The New Grover Cleveland?

My esteemed friend the historian Michael Kazin has an interesting article up at TNR suggesting that the last U.S. president whose world-view and agenda most matched that of Mitt Romney was the Gilded Age Bourbon Democrat Grover Cleveland. He makes a pretty good case:

As President, Cleveland took several opportunities to denounce those Americans who, as Mitt Romney expressed it to his donors in Boca Raton, expected the government to provide them with the necessities of life. In 1887, he vetoed a bill that earmarked $10,000 to buy seed for drought-stricken farmers in Texas. “I can find no warrant for such an appropriation in the Constitution,” Cleveland explained in his veto message, “I do not believe that the power and duty of the General Government ought to be extended to the relief of individual suffering which is in no manner properly related to the public service or benefit.” He then added a pithy note of pedagogy: “The lesson should be constantly enforced that though the people support the government, the government should not support the people.”

Yep, Grover was a true “constitutional conservative,” and favored public austerity in all circumstances:

To Cleveland’s misfortune, an economic depression began soon after he was inaugurated a second time, and it lasted for the duration of his term….

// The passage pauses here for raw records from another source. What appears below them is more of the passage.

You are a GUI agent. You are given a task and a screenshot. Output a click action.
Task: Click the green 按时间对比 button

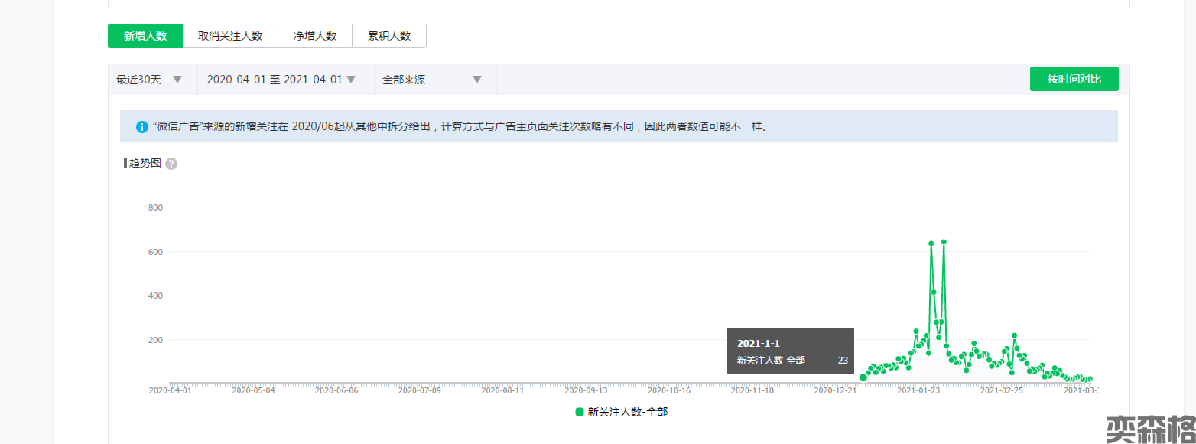tap(1074, 79)
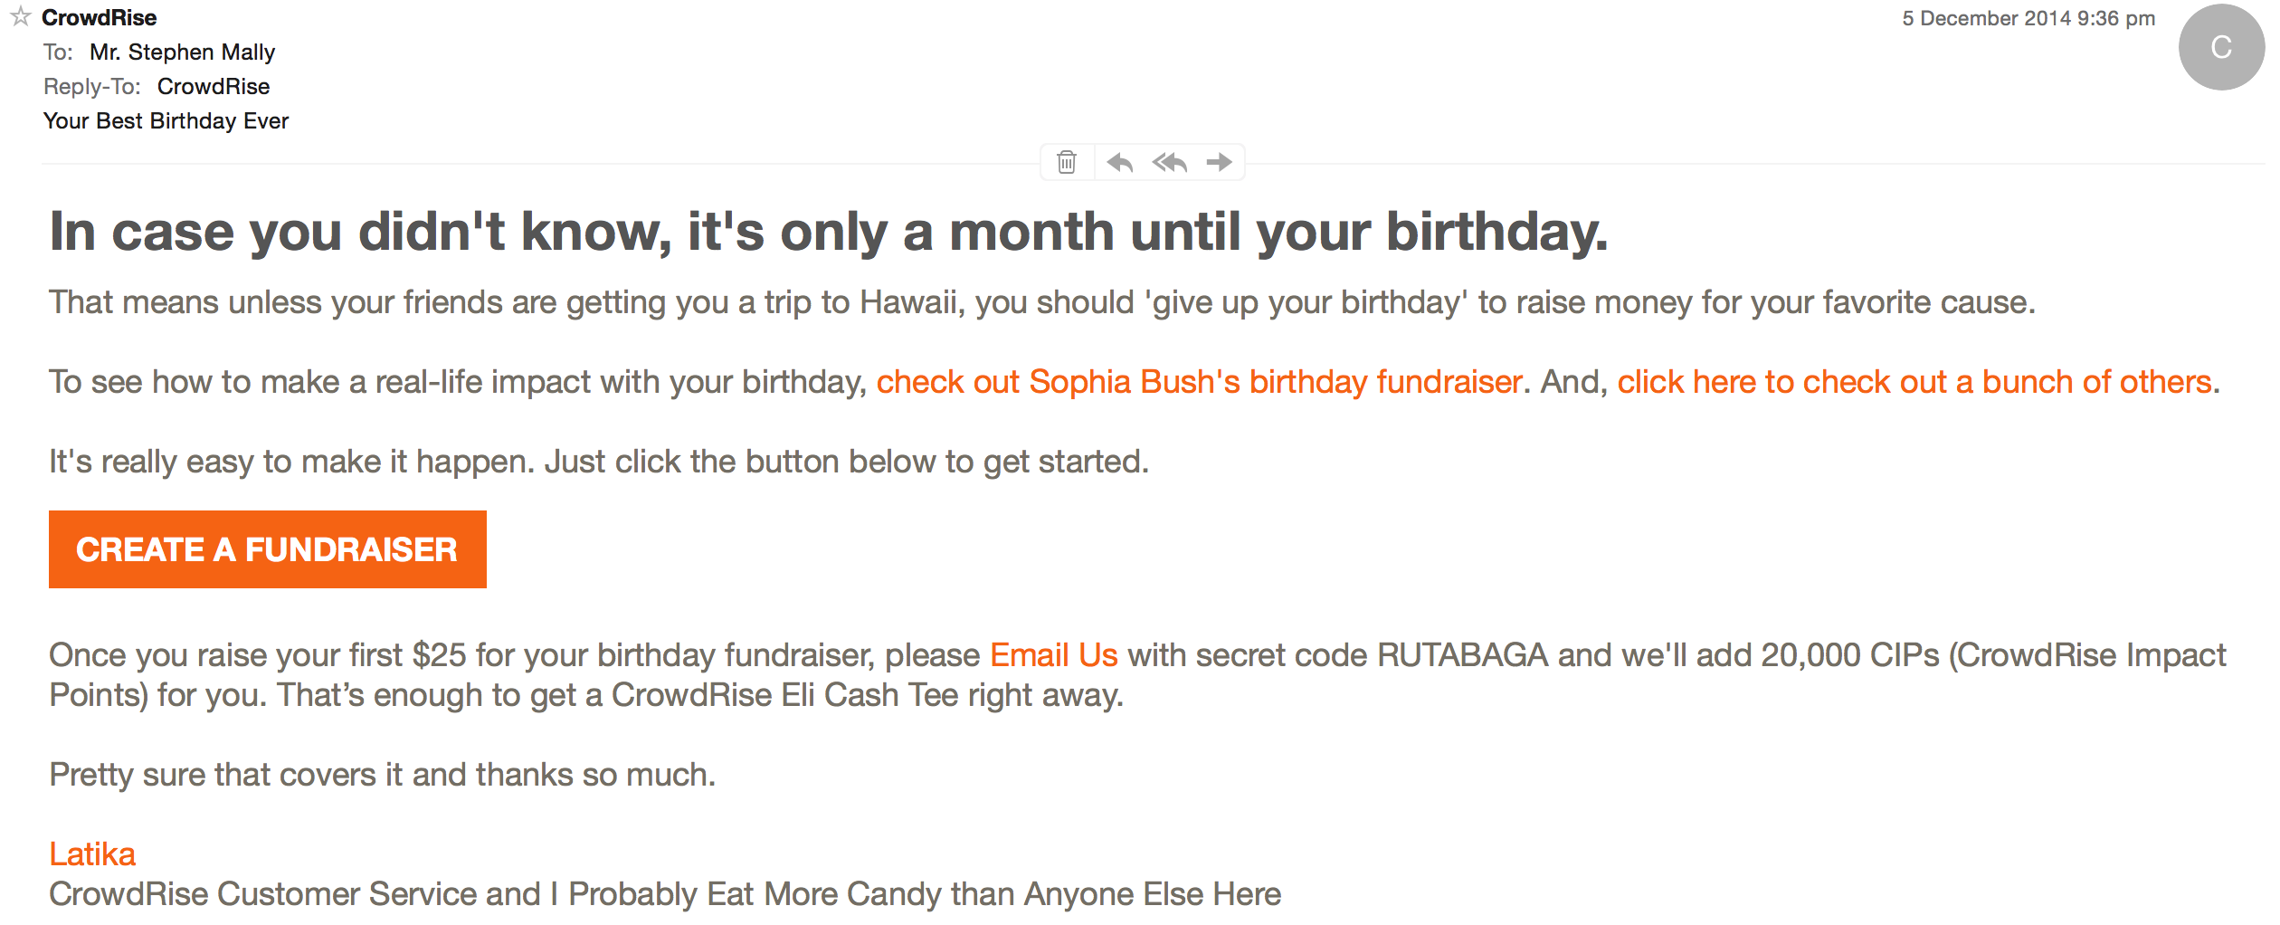Forward this email using right arrow
The image size is (2280, 925).
1219,162
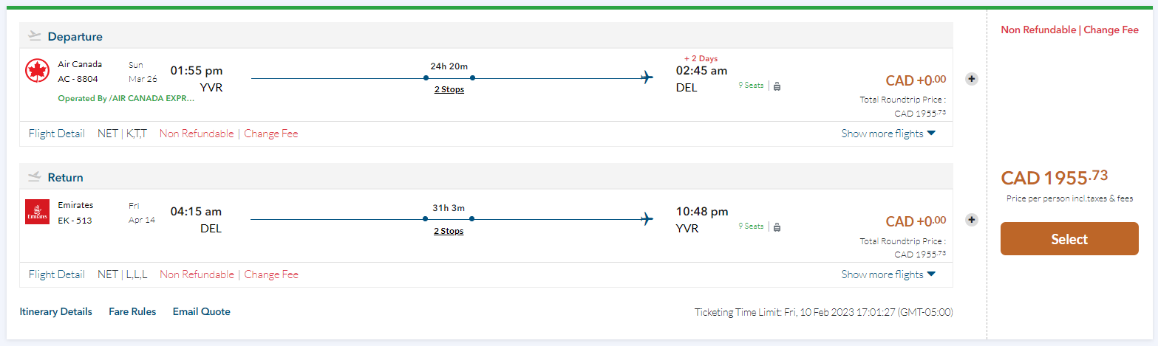Click the Emirates airline logo
Image resolution: width=1158 pixels, height=346 pixels.
[37, 212]
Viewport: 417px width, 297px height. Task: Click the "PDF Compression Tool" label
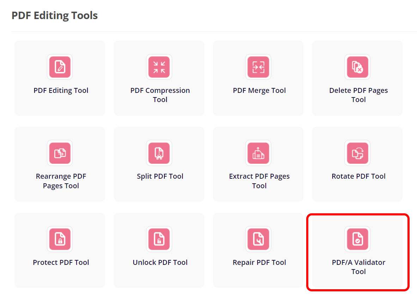click(x=160, y=95)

But the misery of his countrymen and women did nothing to shake Cleveland’s laissez-faire convictions. He refused to support any relief measure and instead urged Congress to reaffirm the gold standard, which he thought would lead inflation-wary businessmen to start hiring again. In 1894, when railroad workers stopped trains around the country in a sympathy boycott, Cleveland dispatched the U.S. Army to break the strike and persuaded a court to put the leaders of the protest in jail. His job, Cleveland might have said, was “not to worry about those people.” After all, he would “never convince them that they should take personal responsibility and care for their lives.”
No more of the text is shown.